Dre Shuchman : Nous appelons souvent ce type d'essais des essais de commercialisation. Vous avez peut-être déjà entendu l'expression. Ils ne se font que pour faire connaître le médicament au clinicien, au fond, mais ils n'ajoutent aucune information importante. Par contre, il y a des maladies dans mon domaine, comme la psychose, et dans d'autres domaines, comme celui du cancer, qu'on ne voudrait jamais traiter dans un cadre où on n'a pas accès à des essais cliniques, étant donné que les traitements existants ne sont pas très bons.

Le sénateur Eggleton : Parlez-moi des inconvénients. Vous m'avez dit que c'était une bonne idée de garder chez nous des gens compétents et bien formés, mais quels sont les inconvénients? En voyez-vous?

Dr Lexchin : L'inconvénient, c'est qu'on gaspille le temps des gens. Si on fait des essais cliniques seulement pour faire des essais cliniques, un grand nombre d'entre eux ne seront pas très intéressants. Pour des raisons tout à fait légitimes, les pharmaceutiques élaborent des produits qui promettent d'être lucratifs, mais ce ne sont pas forcément les produits qu'il est le plus indispensable de mettre sur le marché.

Un autre point encore, à propos de la lutte pour obtenir des essais cliniques. Même s'il y a un certain nombre d'avantages indéniables pour le Canada, par exemple pour la formation de scientifiques ou encore pour les installations médicales, il y a des facteurs qui nous rendent la tâche difficile, comme la force du nombre.

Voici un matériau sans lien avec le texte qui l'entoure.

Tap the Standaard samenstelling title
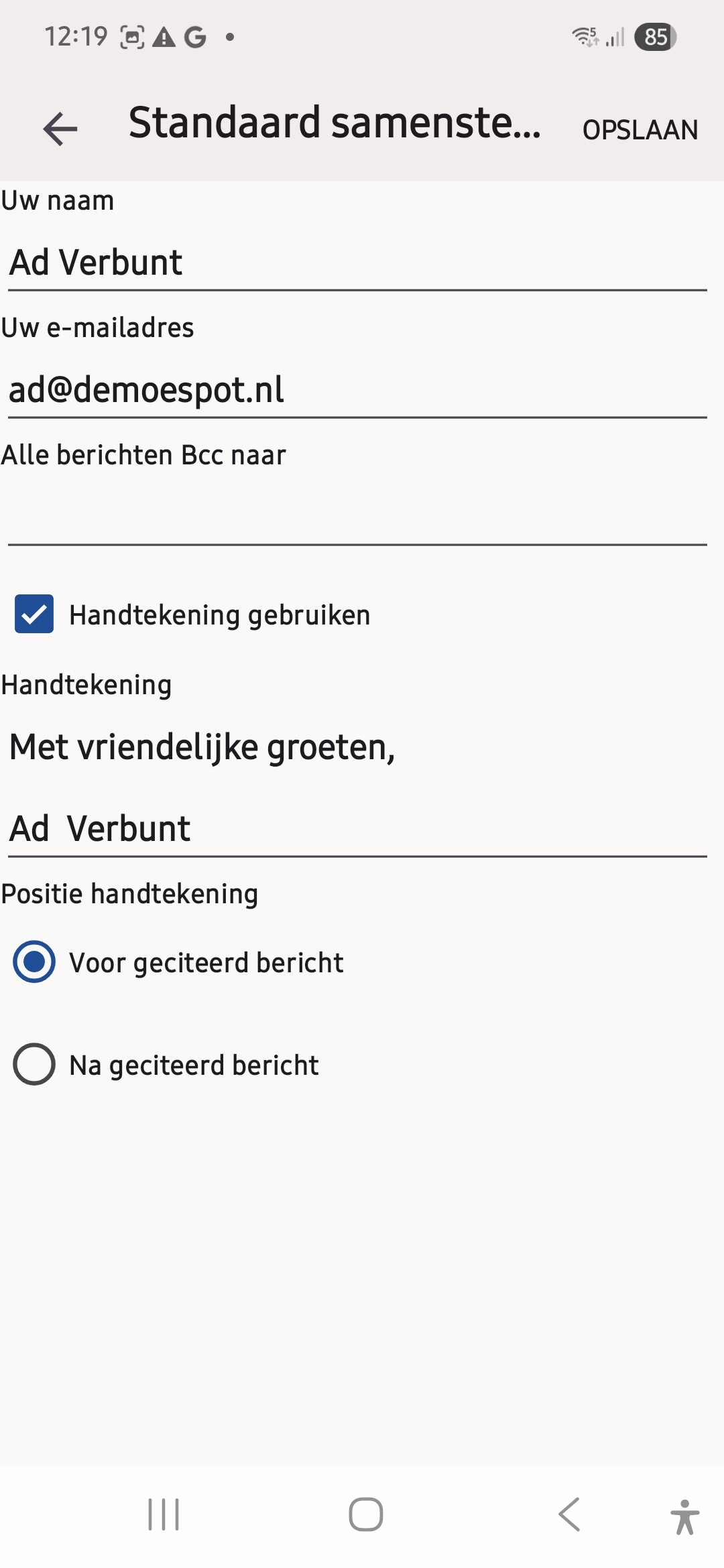(334, 123)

L'Inde compte 1,2 milliard d'habitants et la Chine 1,5 milliard. Si une pharmaceutique veut faire des essais, elle cherche à recruter rapidement un grand nombre de personnes. Où les fera-t-elle? Ce sera plus rapide en Inde ou en Chine qu'au Canada, et les coûts seront considérablement moins élevés. Selon un article, un centre de première qualité en Inde coûte environ le cinquième de ce que coûte un centre de seconde qualité aux États-Unis.

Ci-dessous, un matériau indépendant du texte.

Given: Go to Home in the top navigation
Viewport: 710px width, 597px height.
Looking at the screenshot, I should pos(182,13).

Le président : Docteur Lexchin, vous avez encore abordé une question complexe, celle des essais répétitifs.

D'après des témoignages que nous avons entendus et des éléments qui nous ont été présentés dans des mémoires, le problème, c'est que, à certains endroits, le nombre d'essais cliniques pourrait devenir inférieur à la masse critique. Les médecins doivent maintenir une infrastructure s'ils veulent pouvoir faire des essais cliniques de qualité. Les essais répétitifs et banals peuvent aider à garder des chercheurs dont la formation est très poussée afin qu'ils puissent faire des essais sur de nouveaux médicaments. C'est un autre élément, n'est-ce pas?

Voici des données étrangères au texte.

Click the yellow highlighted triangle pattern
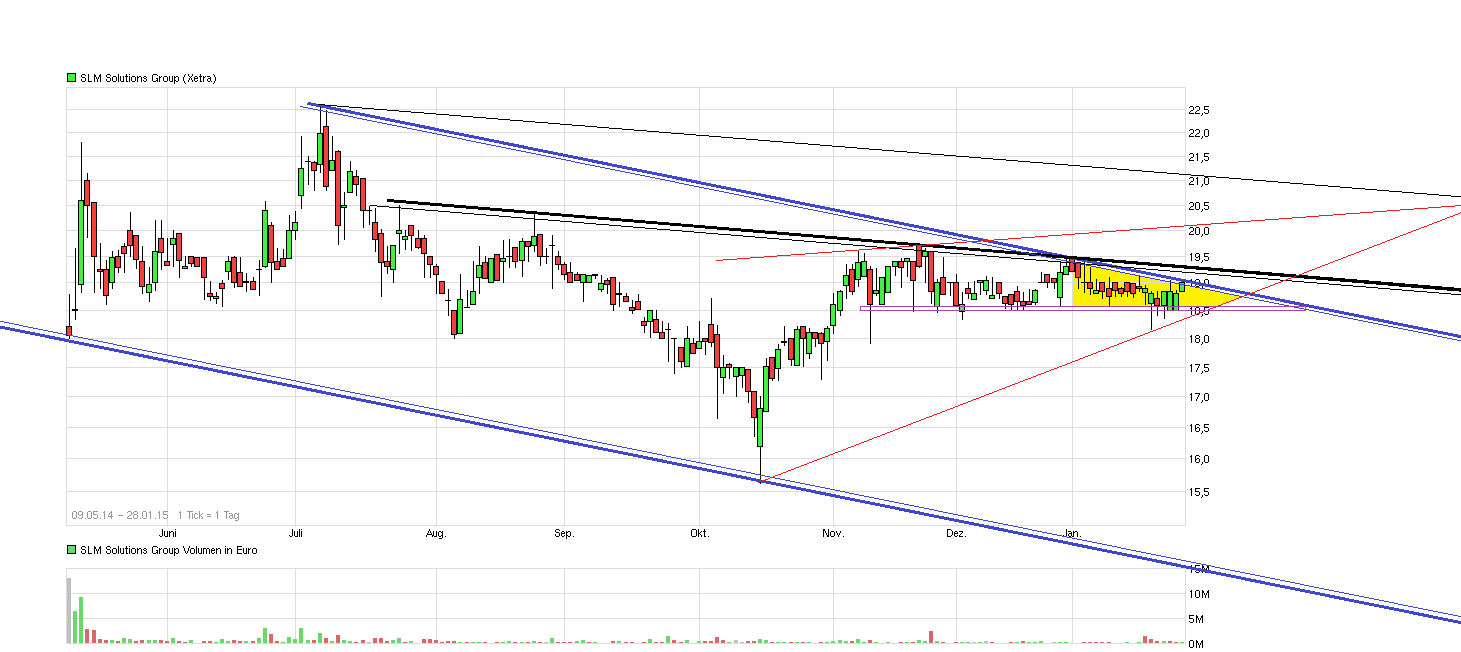Image resolution: width=1461 pixels, height=652 pixels. (1120, 290)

Dr Lexchin : Effectivement. Ce ne sont pas tous les médicaments qui sont des percées ou qui marquent un progrès majeur sur le plan thérapeutique. Il est vrai qu'on accepte de faire des essais sur des médicaments répétitifs et banals, simplement pour garder les laboratoires en activité, mais on veut aussi en limiter le nombre en encourageant les essais portant sur des produits qui peuvent être utiles.

Le président : Merci beaucoup. Vous nous avez apporté beaucoup d'information utile. Si, après votre départ, vous songez à des aspects particuliers ou à des exemples, en plus de ce que vous nous avez dit, en ce qui concerne la transparence, nous serions heureux que vous nous communiquiez cette information. Un certain nombre d'éléments que vous avez cernés, eh bien nous les avons déjà vus dans les témoignages ou nous les verrons avant la fin de notre étude. Là- dessus, au nom de mes collègues, je tiens à vous remercier beaucoup d'avoir comparu et d'avoir témoigné avec une grande franchise. La séance est levée.